Entre outras coisas, a nova equipe econômica fala em cortar fundo os gastos públicos, dar independência ao Banco Central e retardar aposentadorias, enquanto Temer incentiva os planos de privatização que decolam no Congresso. Essas ideias liberais foram derrotadas em quatro eleições seguidas, mas agora vão sendo implementadas como se o Brasil fosse o Japão e Henrique Meirelles usasse o cachimbo do general Douglas MacArthur, líder de uma força de ocupação.

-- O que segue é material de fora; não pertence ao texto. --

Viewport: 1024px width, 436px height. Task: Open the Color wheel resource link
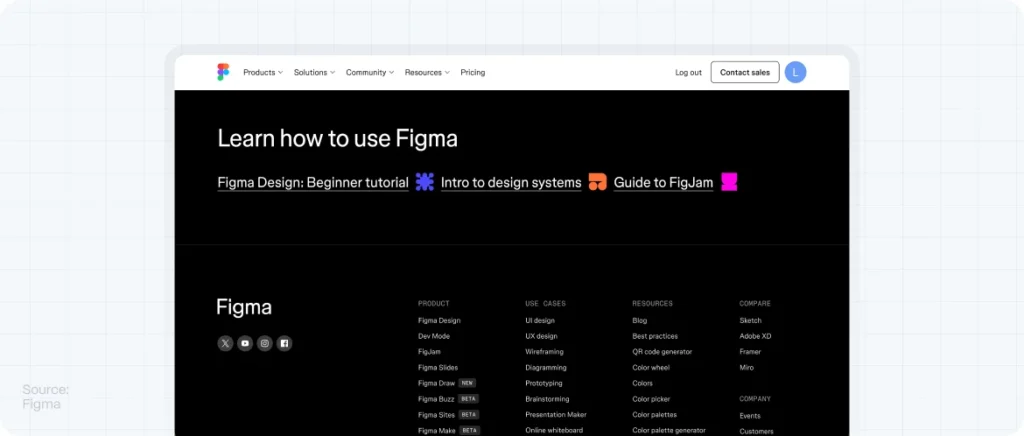click(x=651, y=367)
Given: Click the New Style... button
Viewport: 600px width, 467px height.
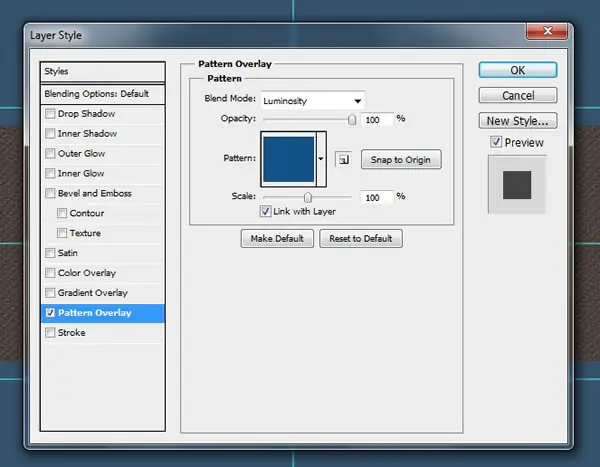Looking at the screenshot, I should 518,121.
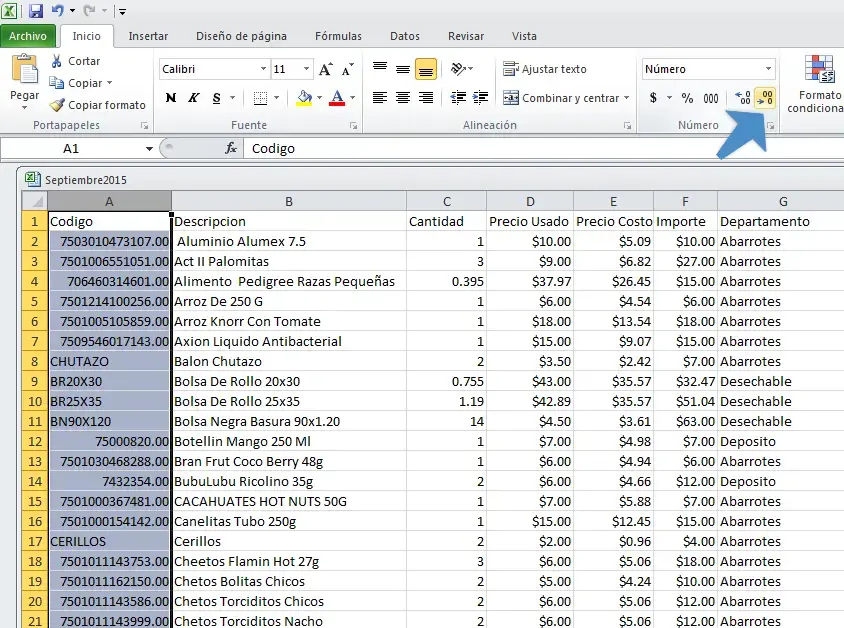Toggle Ajustar texto wrapping
This screenshot has width=844, height=628.
pos(545,69)
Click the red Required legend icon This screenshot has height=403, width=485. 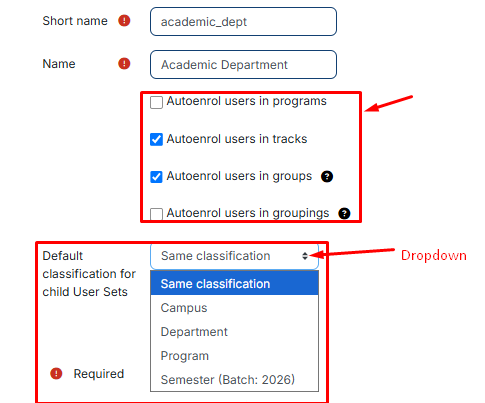click(x=56, y=374)
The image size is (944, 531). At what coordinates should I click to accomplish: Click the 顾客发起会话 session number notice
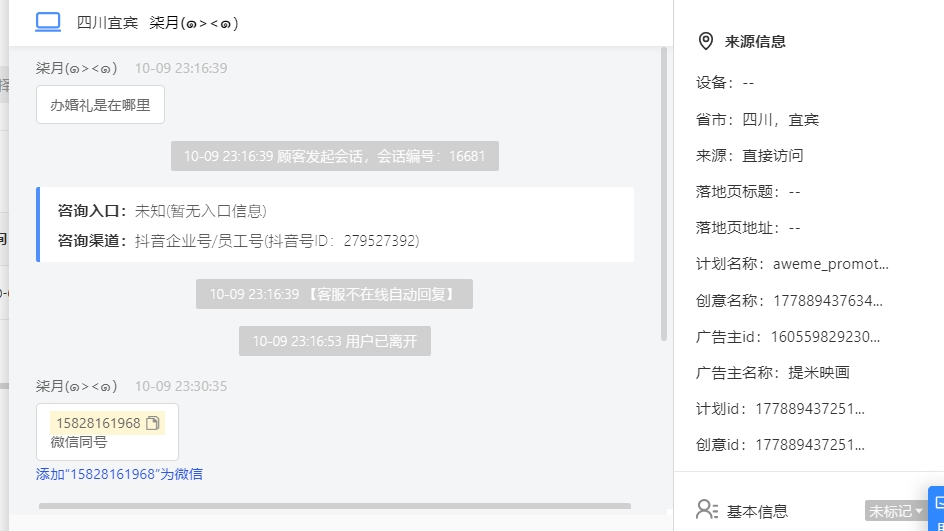(x=335, y=156)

Os liberais brasileiros, herdeiros refinados dos escravocratas, acham esse show de autoritarismo sem autoridade uma beleza. Construíram um País para 30% da população e estavam alarmadíssimos com o acesso que os demais 70% ganharam ao Orçamento nas gestões do PT. Inclusão social, cotas raciais, SUS, Bolsa Família, Minha Casa Minha Vida, eletrificação rural, arte na periferia. Quem precisa dessas coisas? Quem paga por elas?

Alardeia-se na imprensa um rombo de R$ 150 bilhões nas contas públicas – quem inventou esse número mágico? – para justificar cortes de orçamento que incidirão inevitavelmente sobre os serviços prestados aos jovens, aos idosos e aos pobres brasileiros, que são aqueles que dependem mais intensamente do Estado.

Como ficou claro no episódio trágico da eliminação do Ministério da Cultura, grupos sem poder econômico não têm mais quem defenda seus interesses em Brasília.

Na ausência de eleições, a generosidade da política brasileira dos últimos anos – limitada e corrompida, mas que tirou muita gente da miséria e da desesperança  dará lugar à velha racionalidade dos patrícios, que usam a máquina pública em seu benefício pessoal e familiar, mas se negam a dividir migalhas com os 70%.

O suspeito de assassinato que Temer escolheu como líder do governo na Câmara por ordem de Eduardo Cunha – seu nome é André Moura – está sendo processado no Supremo Tribunal Federal por desviar verbas municipais da pequena Pirambu, em Sergipe, para pagar alimentos, transporte e até conta de celular para a sua família.

Se a interinidade imoral de Temer precisava de um símbolo, já tem. 

* Ivan Martins é jornalista e escritor.